Wednesday, March 9, 2011

Dental project (3)



wikimedia

Before starting on analysis of the 1124 sequences from last time (here), we need to check for chimeras.

And at this point, I have a confession to make. It turns out there are 3 and perhaps 4 chimeras in the set of sequences from Genbank. I discovered this unwelcome fact a few weeks ago when playing with the QIIME toolkit. Since one of the pieces of software they recommend is ChimeraSlayer, I tried it out on these sequences.

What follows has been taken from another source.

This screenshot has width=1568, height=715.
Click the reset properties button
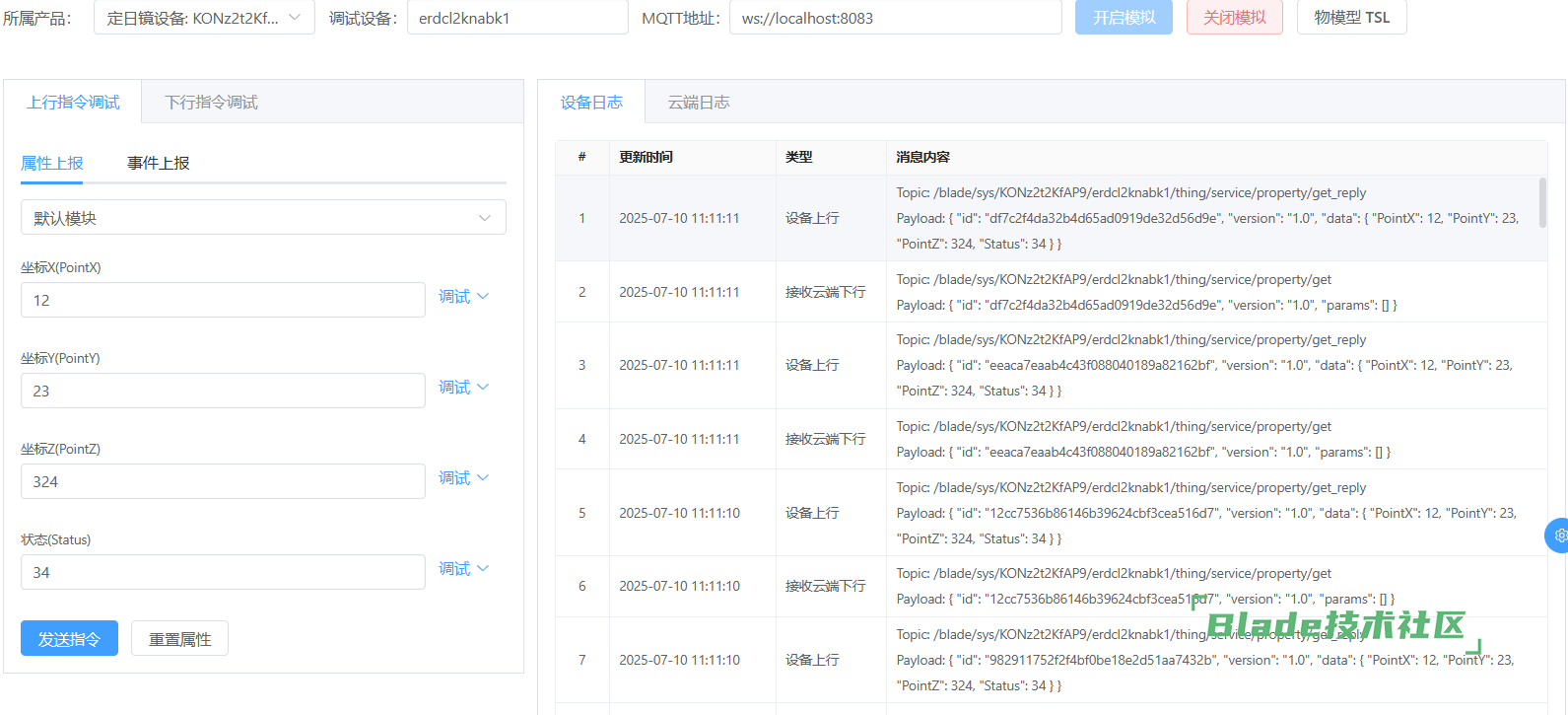[179, 639]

Make a directory temp with a copy of seqs.fna. The sequences first need to be converted to NAST format, then we can run ChimeraSlayer.pl.


prog1=~/Software/microbiomeutil_2010-11-02/NAST-iEr/run_NAST-iEr.pl
$prog1 --query_FASTA seqs.fna > seqs.nast

prog2=~/Software/microbiomeutil_2010-11-02/ChimeraSlayer/ChimeraSlayer.pl
$prog2 --query_NAST seqs.nast


It takes the better part of an hour on my slowest machine (a 5 year old iMac).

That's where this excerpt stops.